“Government exists to protect us from each other. Where government has gone beyond its limits is in deciding to protect us from ourselves.” – Ronald Reagan
I recently caught a couple of mildly predictive articles (and conversations) about the upcoming election and thought I’d pass along. In case I forget to mention it, the problem in all of these articles and analyses (including mine) is that they “over-fit” the data and claim a convincing, undeniable predictions about the Obama-Romney outcome.
First, the anecdote. A friend wrote the other day and noted that if you look all the way back to ’80 (possibly beyond, but that’s the first election I remember), this country has always elected the more “likeable” candidate. I think this is probably true. Reagan-Carter, Reagan-Mondale, Bush-Dukakis, Clinton-Bush, Clinton-Dole, Bush-Gore, Bush-Kerry, Obama-McCain … policy preferences aside, the winner in each case probably was the more likable guy. (This is similar to the Karl Rove “have a beer” metric – that Americans vote for the candidate they’d most like to have a beer with.)
Now, the notion has some truth to it, but it possibly only picks up the game after the campaign has done it’s work. That is, it’s quite possible that the candidate who ran the most effective campaign, and made the most effective policy arguments, always appeared more likeable. That said, obviously candidates need to keep themselves open, happy, smiling, and confident to attract would-be voters.
A more interesting and completely unrelated anecdote is the Washington Redskins predictor. The story goes like this: if the Skins win their last home game before the election, the incumbent party keeps the White House – if they lose, the incumbent party loses. The streak is actually pretty impressive. Going all the way back to Roosevelt-Landon back in 1936, the Skins predictor has only missed once – in 2004. Other than that, the Skins strongly represent the side of the incumbent. On the one hand this portends a bad election for Obama – the Redskins are generally awful. On the other hand, it is obviously coincidence.
Now on to some actual polling analysis. Nate Silver put out a piece a few weeks back discussing spring time polling and what it means for predicting results. At the time, Obama led the average of polls by 47.7-43.7. Pulling the results generally shows that there’s not a huge correlation between the raw April numbers and the raw outcomes. I’ve tinkered with the numbers a bit and I can’t quite pull an extremely clear result out. You can sort-of make an argument that the incumbent party had better have a high percentage of the relative poll share between the two, as undecideds break toward the challenger. The problems of course are that George H. W. Bush had a huge lead in ’92 (by this metric) and lost, while George W. Bush was even in April and still managed to win.
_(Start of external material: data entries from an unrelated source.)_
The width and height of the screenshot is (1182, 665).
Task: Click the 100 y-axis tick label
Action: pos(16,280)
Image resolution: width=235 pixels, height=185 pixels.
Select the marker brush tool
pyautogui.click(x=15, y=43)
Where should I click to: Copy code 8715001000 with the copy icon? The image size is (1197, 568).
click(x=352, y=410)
Speaking of the George W. Bush victory, Dick Morris points to it as an outlier as he claims that Romney should win in a walk. Now, Morris is a book-seller and has been in this game long enough to know how to peddle his wares. One must recall that in 2008 Morris was selling the story days before the election that McCain had a shot (even though post-TARP and well before the general election he had conceded that McCain was pretty much a goner). His argument has rationale to it – namely that undecideds to break toward the challenger (they’ve had plenty of time to make up their mind about the incumbent). He notes that of all the incumbent elections back to Johnson in ’64, the 2004 election is the only time that an incumbent has broken out from his spring polling numbers. A cursory glance at Silver’s numbers says this may be close to true. Carter went from 38 to 41 in ’80, Reagan went from 54 to 59 in ’84, Bush went from 38 to 38 in ’92, Clinton went from 48 to 49 in ’96, and Bush went from 45 to 51 in ’04. Not much shift in vote count for the incumbent.
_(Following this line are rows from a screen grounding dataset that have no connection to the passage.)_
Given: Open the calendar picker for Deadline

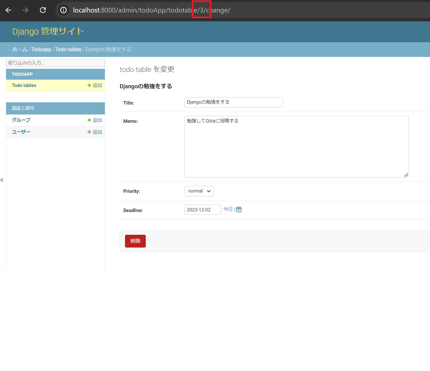Looking at the screenshot, I should 239,209.
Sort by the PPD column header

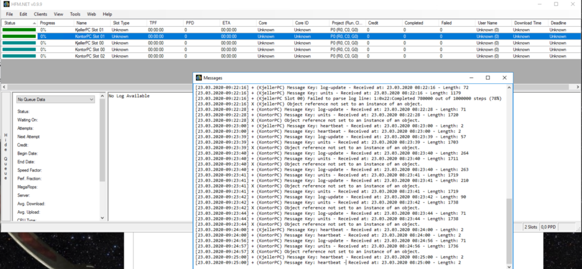click(x=190, y=23)
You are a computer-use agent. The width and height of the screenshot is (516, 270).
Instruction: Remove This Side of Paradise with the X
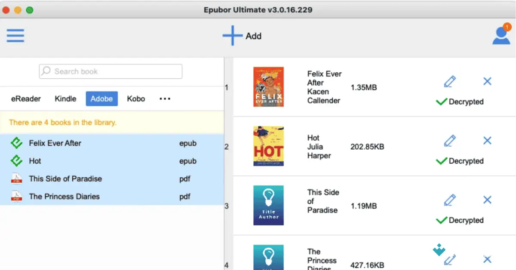[487, 199]
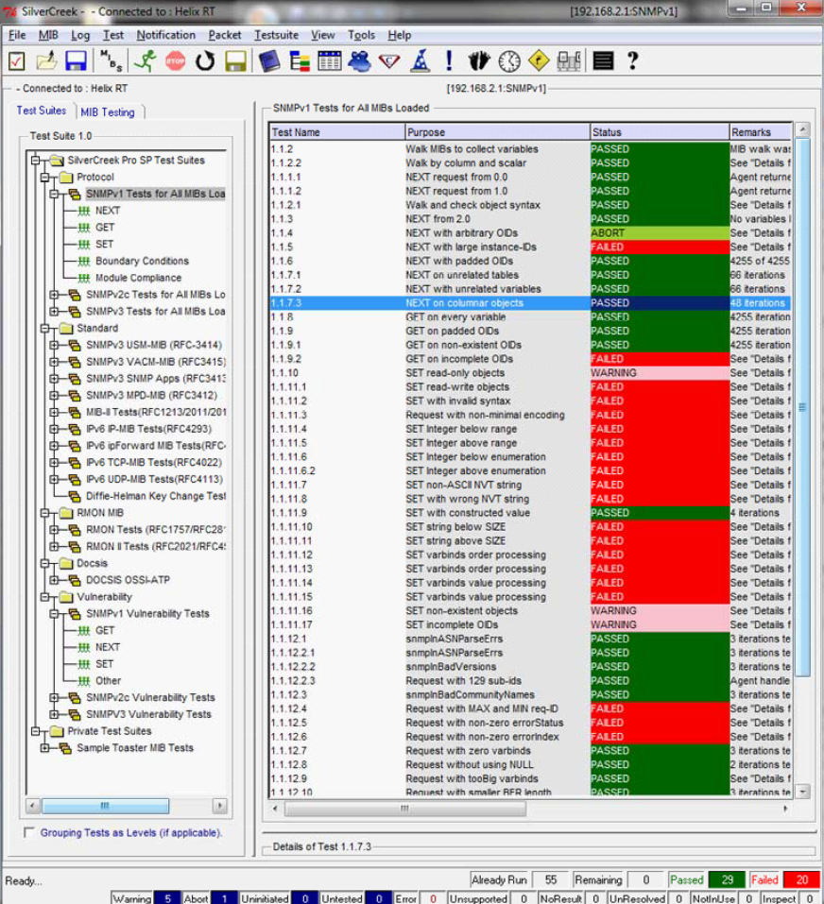
Task: Click the question mark help icon
Action: pyautogui.click(x=632, y=61)
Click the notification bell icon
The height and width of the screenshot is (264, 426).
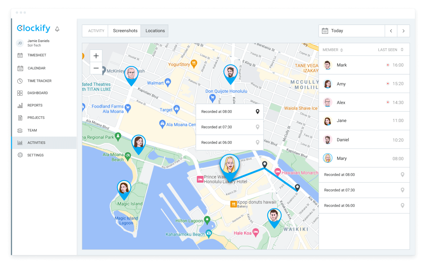point(57,29)
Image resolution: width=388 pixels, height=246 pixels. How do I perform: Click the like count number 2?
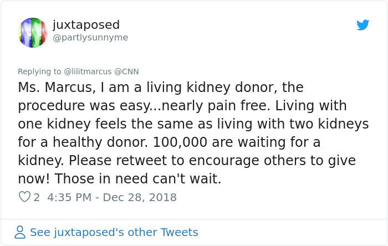37,197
The problem with Morris’s analysis is that he cherry-picks the latest and most damning poll for Obama – a Rasmussen tracking number that puts Obama behind by 48-43. Guys who are selling “hope for a change [and buy my book]” will do this sort of thing.
My prediction: there will be a lot more predictions. My advice for the campaigns? For Obama: stop talking about George W. Bush and start talking about Mitt Romney. For Romney: don’t say a word to or about Barack Obama. Just stand there and be an alternative. It’s about the best a non-interesting, non-inspiring guy like yourself can do, and it might just work. Smile, say nice things about the American people and the things we can still accomplish if we just put our minds to it, and don’t go disparaging the president. There will be plenty of folks who’ll do that for you.
Even if Morris’s premise holds true, Romney still faces a major uphill battle – the same one that George H. W. Bush faced. Nobody knows for sure if we’ll have a third party candidate. Perhaps he should ask Ron Paul (or his son Rand) to be his running mate.